Hebammen und Arzt müssen vor Gericht
Eine fatale Serie von Komplikationen bei Geburten im Krankenhaus Schladming führt zu einem weiteren Strafprozess. Mütter klagen an.
Drei Hebammen und ein Gynäkologe sowie das Diakonissenkrankenhaus (DKH) Schladming als Verband müssen sich Mittwoch am Landesgericht Leoben verantworten. Ihnen werden grob fahrlässige Tötung in einem Fall sowie fahrlässige schwere Körperverletzung in drei weiteren Fällen vorgeworfen.

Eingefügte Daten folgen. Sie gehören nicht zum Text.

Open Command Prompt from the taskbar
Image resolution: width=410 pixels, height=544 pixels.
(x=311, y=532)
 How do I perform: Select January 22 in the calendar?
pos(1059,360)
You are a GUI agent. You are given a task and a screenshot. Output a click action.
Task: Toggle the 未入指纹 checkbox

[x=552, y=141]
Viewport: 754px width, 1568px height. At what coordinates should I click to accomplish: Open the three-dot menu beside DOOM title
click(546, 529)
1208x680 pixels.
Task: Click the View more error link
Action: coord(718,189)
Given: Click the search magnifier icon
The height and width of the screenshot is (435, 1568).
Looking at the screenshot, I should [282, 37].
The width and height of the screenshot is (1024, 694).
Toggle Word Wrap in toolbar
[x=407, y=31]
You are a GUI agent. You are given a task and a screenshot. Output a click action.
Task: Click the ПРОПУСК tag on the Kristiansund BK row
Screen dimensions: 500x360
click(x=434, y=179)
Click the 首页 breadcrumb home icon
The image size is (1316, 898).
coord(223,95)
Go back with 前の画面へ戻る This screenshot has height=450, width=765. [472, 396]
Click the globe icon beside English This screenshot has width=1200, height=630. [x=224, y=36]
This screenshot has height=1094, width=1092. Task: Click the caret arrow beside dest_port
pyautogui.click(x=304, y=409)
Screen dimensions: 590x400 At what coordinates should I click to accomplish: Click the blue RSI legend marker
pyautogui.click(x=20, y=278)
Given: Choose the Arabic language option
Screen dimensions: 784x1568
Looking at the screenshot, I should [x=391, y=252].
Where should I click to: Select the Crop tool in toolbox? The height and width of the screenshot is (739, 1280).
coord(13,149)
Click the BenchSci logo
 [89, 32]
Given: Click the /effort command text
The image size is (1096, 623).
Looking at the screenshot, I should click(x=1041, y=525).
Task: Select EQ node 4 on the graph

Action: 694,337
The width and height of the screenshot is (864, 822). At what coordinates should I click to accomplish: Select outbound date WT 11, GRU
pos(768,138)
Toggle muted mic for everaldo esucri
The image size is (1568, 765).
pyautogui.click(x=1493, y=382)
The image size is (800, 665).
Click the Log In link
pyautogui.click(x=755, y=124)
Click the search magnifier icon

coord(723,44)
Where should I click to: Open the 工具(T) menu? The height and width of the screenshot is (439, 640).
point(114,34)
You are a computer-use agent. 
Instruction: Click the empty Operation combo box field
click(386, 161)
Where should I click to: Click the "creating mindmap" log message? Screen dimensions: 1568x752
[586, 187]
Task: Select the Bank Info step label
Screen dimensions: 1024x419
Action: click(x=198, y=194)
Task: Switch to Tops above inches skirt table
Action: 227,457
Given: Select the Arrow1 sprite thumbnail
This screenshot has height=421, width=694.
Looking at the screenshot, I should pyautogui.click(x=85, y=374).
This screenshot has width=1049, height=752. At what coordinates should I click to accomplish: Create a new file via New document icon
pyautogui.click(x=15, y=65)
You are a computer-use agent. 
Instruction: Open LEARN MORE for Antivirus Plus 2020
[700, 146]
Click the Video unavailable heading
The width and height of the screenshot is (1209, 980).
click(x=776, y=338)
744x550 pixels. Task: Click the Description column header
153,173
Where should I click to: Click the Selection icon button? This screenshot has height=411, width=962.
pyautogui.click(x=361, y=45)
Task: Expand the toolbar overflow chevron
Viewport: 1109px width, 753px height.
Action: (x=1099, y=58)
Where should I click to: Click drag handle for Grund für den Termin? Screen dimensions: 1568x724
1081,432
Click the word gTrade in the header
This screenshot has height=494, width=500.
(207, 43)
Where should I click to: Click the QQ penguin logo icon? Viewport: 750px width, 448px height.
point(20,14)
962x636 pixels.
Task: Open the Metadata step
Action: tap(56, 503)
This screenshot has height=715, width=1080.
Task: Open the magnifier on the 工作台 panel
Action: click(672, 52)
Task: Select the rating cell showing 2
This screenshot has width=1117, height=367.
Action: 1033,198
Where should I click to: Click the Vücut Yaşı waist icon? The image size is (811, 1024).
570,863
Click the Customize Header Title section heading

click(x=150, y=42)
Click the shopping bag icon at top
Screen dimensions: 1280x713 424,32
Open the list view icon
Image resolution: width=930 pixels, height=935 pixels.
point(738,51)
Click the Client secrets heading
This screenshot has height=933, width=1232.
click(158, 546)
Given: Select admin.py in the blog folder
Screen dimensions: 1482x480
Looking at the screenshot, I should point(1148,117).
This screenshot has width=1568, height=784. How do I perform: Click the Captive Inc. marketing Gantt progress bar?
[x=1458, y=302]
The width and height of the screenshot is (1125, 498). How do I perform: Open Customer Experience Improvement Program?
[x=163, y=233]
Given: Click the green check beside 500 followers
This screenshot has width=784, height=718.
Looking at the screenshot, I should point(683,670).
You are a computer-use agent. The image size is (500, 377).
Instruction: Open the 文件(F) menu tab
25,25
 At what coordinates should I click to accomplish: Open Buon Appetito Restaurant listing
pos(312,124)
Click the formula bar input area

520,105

Das Verfahren war im April 2020 durch den damals zuständigen Richter bereits eingestellt worden, doch damit wollte sich die Staatsanwaltschaft nicht abfinden und reichte eine Beschwerde dagegen ein. Das Oberlandesgericht Graz habe schließlich entschieden, dass das Verfahren weitergeführt werden müsse, sagte Sabine Anzenberger, Sprecherin des Landesgerichts.
Am Mittwoch kommt es nun zur weiteren Verhandlung. Neben der Befragung der Angeklagten ist auch die Gutachtenserstattung des Sachverständigen für Gynäkologie und Geburtshilfe geplant. Danach sollte es bereits ein Urteil geben.
Die missglückten Geburten waren in den Jahren 2010 bis 2014 in Schladming erfolgt. Vier Frauen hatten im Juli 2019 gemeinsam mit ihrer Anwältin Karin Prutsch in einer Pressekonferenz in Graz über die schwerwiegenden Komplikationen berichtet. Ein Neugeborenes starb, ein anderes Kind ist schwerst behindert.
Bei dem Todesfall wird der damals diensthabenden Hebamme vorgeworfen, dass sie den diensthabenden Gynäkologen zu spät gerufen hat. Als er eintraf, soll die kleine Gloria bereits fast eine Stunde nicht mehr am Leben gewesen sein. Es war das zweite Kind der Mutter Marion B. und „es ging mir von Anfang an mit den Wehen nicht gut“, schilderte die Frau im Vorjahr. Die Mutter erhielt vom Spital durch einen Vergleich in einem Zivilprozess 30.000 Euro Entschädigung.
Im Fall der Familie Z., deren Tochter Vanessa bei der Geburt 2010 durch Sauerstoffmangel zum Pflegefall (Stufe 7) wurde, zahlte das Spital in einem Vergleich 460.000 Euro. Vanessa könne „nicht selbstständig essen, gehen und greifen. Sie kann nicht reden und hat Epilepsie. Wir werden von ihr nie ,Mama‘ oder ,Papa‘ hören“, schilderte die Mutter Stefanie Z. nach der Anklageerhebung im Sommer 2019.
Im Fall von Bianca F., die 2011 ihr Kind zur Welt brachte, setzte sogar die Hebamme den Dammschnitt. Die Gebärende verlor das Bewusstsein nach großem Blutverlust, doch später habe die Hebamme ihr gesagt: „Kinderkriegen ist eben so.“
Angeklagt ist auch ein Gynäkologe. Er soll die Verabreichung von Blutkonserven unterlassen haben und in einem anderen Fall Plazentateile im Körper der Patientin gelassen haben. Dieser Fall betrifft Claudia K., die mit 38 Jahren spätgebärend war. Als sie mit Wehen ins Spital kam, sei eine Hebamme da gewesen, die gerade eine andere Geburt durchführte. „Es war eine Hebamme für zwei zeitgleiche Geburten da und der Gynäkologe war nicht erreichbar“, schilderte Claudia K. im Juli 2019. Sie brachte ihr Kind im Wasser zur Welt, doch die Plazenta löste sich nicht. Letztlich erlitt sie einen Blutsturz. Sie verlor viel Blut und musste dann auf der Intensivstation behandelt werden.